By Antonio Nóbrega | 10 março 2016 | Sem Comentários


Guardarei duas lembranças e uma música de Naná Vasconcelos para sempre: estou em Recife e recebo a notícia de que ele deixara a cidade para ir morar no Rio (depois deixaria o país); a outra: apresentando-me no show de abertura do carnaval de Recife em 2014, ano em que eu era o homenageado, recebo dele, que fora o do ano anterior, a placa da homenagem. Posso dizer que as duas lembranças fazem parte do lado imaterial, simbólico, afetivo que sempre guardarei de Naná; quanto à música, a carrego materialmente comigo. Ela é uma presença viva e quase constante no cotidiano exercício da minha dança. Sempre que quero fazer um passeio geral pela minha gramática corporal recorro àquela sua música de uma única e curta frase melódica, mas de ritmo forte e intenso com o mesmo poder de nos “agarrar” do Bolero de Ravel…
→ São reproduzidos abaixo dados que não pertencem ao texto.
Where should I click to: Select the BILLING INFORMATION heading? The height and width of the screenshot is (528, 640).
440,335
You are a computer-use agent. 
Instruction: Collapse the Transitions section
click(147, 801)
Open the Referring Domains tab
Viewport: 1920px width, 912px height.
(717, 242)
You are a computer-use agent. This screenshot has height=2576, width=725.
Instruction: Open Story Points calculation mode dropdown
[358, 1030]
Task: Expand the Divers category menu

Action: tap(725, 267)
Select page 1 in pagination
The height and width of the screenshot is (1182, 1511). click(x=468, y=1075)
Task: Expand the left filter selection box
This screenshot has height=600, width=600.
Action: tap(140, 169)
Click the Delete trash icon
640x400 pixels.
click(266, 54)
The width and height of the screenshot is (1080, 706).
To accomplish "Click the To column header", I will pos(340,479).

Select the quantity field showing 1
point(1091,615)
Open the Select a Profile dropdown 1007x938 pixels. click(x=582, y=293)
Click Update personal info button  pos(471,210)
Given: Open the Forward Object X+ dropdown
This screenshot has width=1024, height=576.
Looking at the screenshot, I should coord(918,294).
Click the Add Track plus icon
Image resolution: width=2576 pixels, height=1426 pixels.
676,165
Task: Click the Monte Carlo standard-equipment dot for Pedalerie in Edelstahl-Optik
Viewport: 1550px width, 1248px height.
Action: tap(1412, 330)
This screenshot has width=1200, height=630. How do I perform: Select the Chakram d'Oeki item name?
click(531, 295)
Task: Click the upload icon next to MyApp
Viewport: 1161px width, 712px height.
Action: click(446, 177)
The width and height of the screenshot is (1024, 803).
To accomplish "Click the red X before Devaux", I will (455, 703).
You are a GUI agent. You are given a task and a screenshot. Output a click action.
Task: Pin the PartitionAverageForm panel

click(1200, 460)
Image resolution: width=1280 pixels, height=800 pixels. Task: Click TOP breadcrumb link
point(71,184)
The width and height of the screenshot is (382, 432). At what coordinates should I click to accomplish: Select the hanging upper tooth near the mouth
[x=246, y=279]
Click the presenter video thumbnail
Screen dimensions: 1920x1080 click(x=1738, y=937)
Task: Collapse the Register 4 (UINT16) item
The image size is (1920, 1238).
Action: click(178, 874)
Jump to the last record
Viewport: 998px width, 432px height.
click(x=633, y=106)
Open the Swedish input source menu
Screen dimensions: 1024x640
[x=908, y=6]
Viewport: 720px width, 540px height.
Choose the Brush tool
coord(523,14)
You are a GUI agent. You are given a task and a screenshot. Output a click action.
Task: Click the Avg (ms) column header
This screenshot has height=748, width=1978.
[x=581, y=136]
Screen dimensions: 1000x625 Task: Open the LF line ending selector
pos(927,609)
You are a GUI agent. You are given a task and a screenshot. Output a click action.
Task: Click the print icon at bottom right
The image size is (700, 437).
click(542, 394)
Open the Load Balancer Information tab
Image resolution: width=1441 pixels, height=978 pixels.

Vai-se um músico brasileiro. Um músico que para construir a sua obra — ganhadora de inúmeros prêmios e de honrosa fortuna crítica — teve de decantar um imaginário musical, sobretudo rítmico, que cada vez se nos foge, some, desaparece, melhor dizendo, cada vez mais é condenado à não-existência. Que outros termos poderemos usar para dar ideia da acachapante sobreposição, substituição ou apartaide imposto ao imaginário cultural brasileiro? Acompanhem-me: num curto espaço de tempo tivemos o Rock in Rio, Paul McCartney, os Rollings Stones; ainda para os próximos dias e semanas estão programados o Lollapalooza, o Iron Maiden, Cold play, festival Tomorrowland “Brasil” e por aí vai… Essas trupes aportam midiaticamente muito bem armadas. Chega a ser quase diabólica a engenharia e o poder de invenção de suas máquinas de divulgação. Os mais notórios jornais nacionais televisivos, revistas, jornais, rádios, redes sociais diuturnamente se revezam em noticiar suas apresentações.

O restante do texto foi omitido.